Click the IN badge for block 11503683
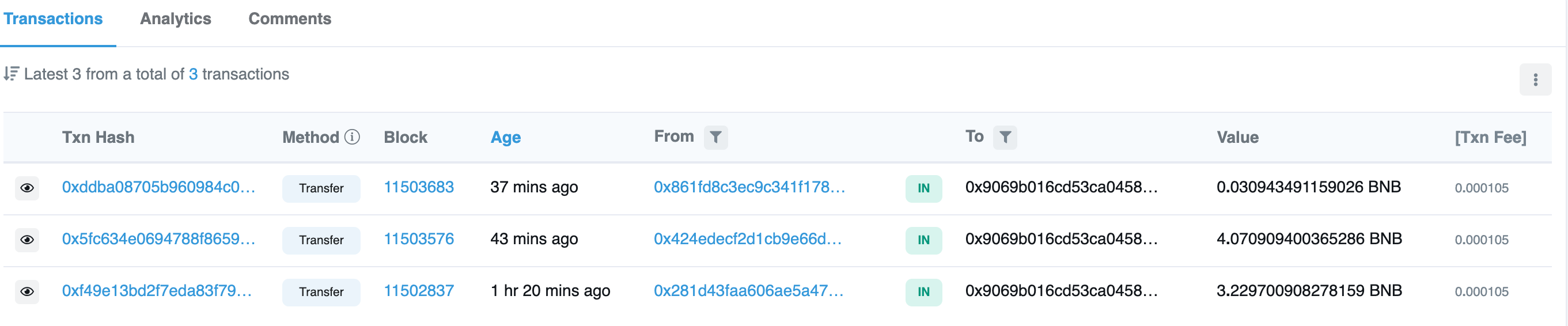1568x326 pixels. point(923,188)
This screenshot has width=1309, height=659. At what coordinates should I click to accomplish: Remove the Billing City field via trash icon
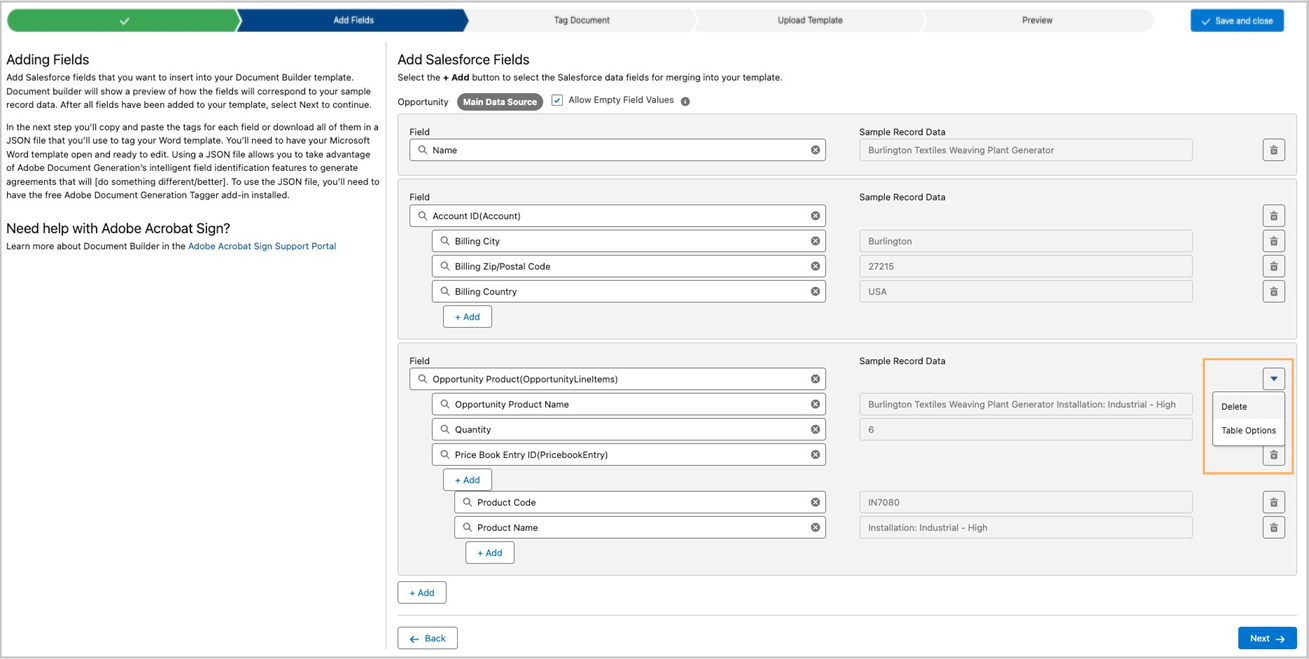[1273, 240]
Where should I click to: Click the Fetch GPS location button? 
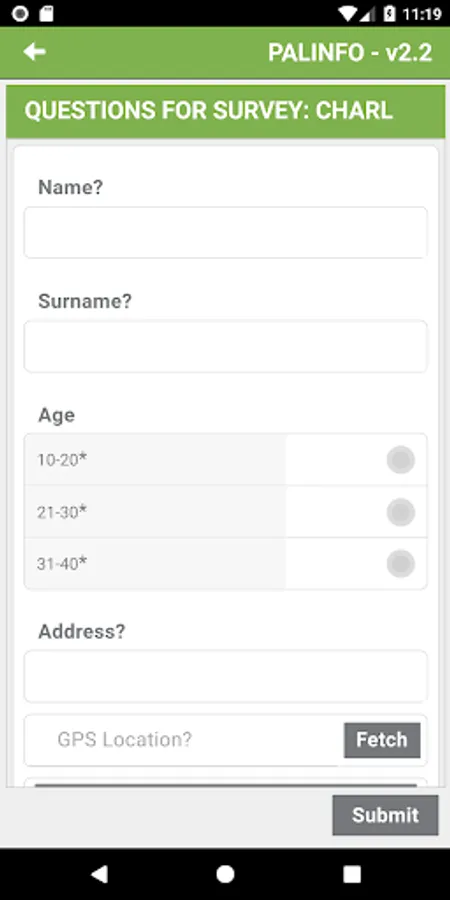(382, 740)
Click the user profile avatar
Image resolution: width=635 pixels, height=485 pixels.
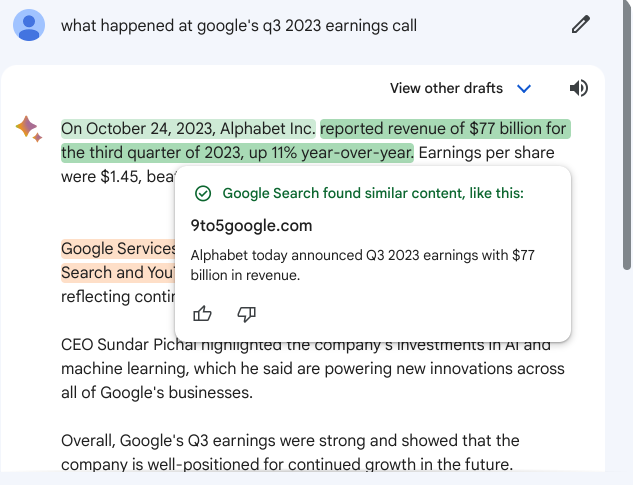[x=30, y=24]
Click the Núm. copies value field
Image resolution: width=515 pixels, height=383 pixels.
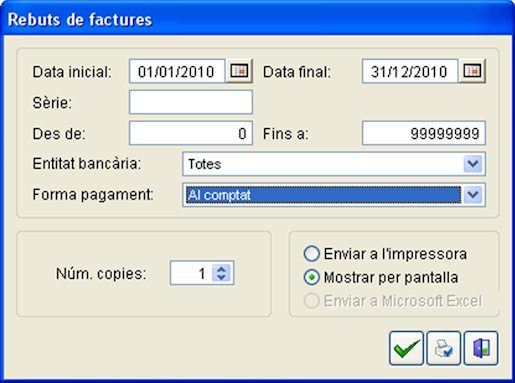tap(191, 273)
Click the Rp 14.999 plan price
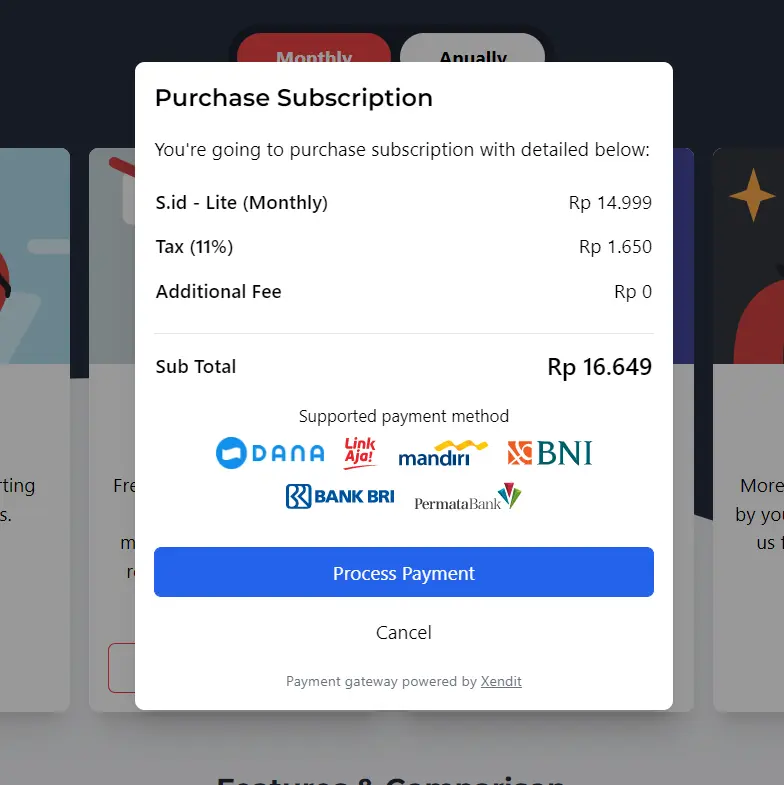Viewport: 784px width, 785px height. click(610, 203)
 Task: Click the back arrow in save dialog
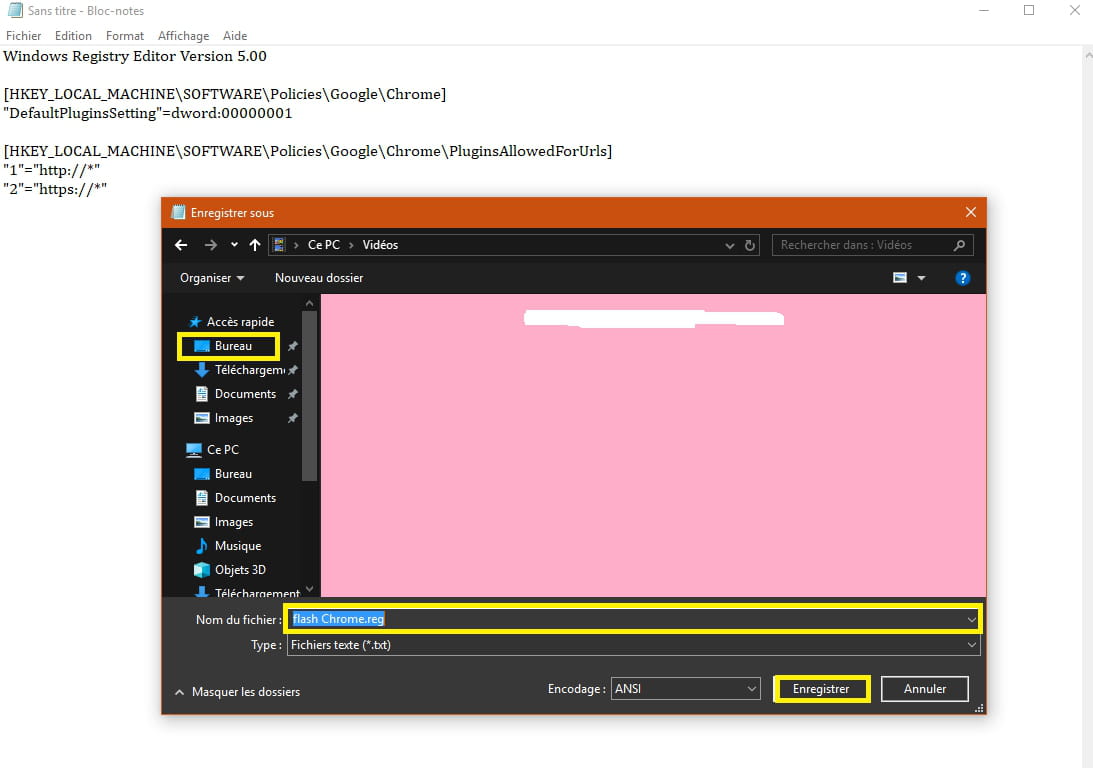181,245
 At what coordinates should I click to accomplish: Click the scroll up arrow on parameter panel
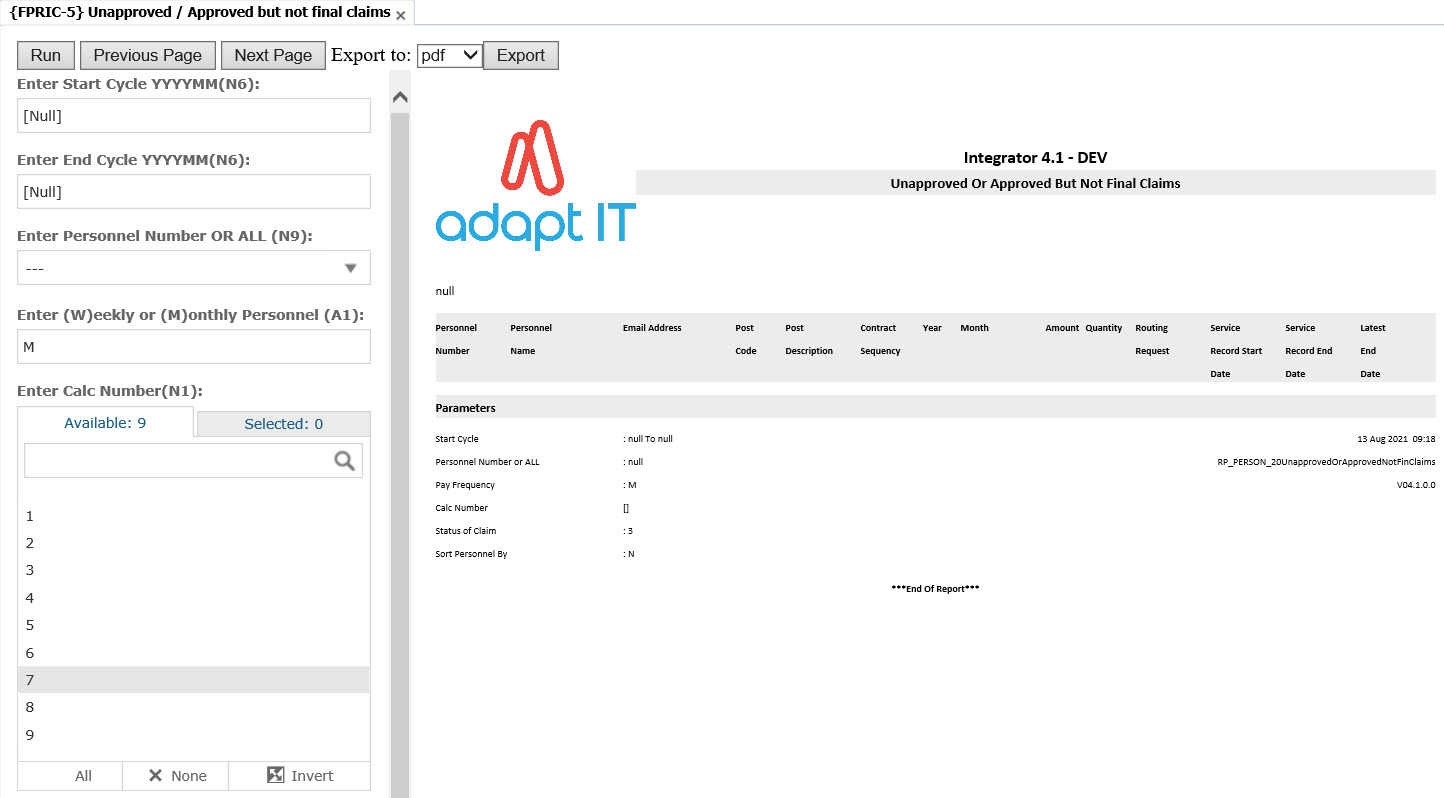click(400, 98)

* * * * *

• [WHAT TO WORK ON] Could you please return the entries above exactly, minus the pictures?

• [RESULT BELOW]
Click the IN badge for block 11503683
1568x326 pixels. point(923,188)
This screenshot has width=1309, height=659. At what coordinates should I click to accomplish: Remove the Billing City field via trash icon
[1273, 240]
Where should I click to: Click the Fetch GPS location button? 
(382, 740)
Click the user profile avatar
Image resolution: width=635 pixels, height=485 pixels.
[x=30, y=24]
Click the Núm. copies value field
Image resolution: width=515 pixels, height=383 pixels.
tap(191, 273)
Click the Rp 14.999 plan price
Viewport: 784px width, 785px height. click(610, 203)
 Task: Click the back arrow in save dialog
181,245
 At what coordinates should I click to accomplish: Click the scroll up arrow on parameter panel
click(400, 98)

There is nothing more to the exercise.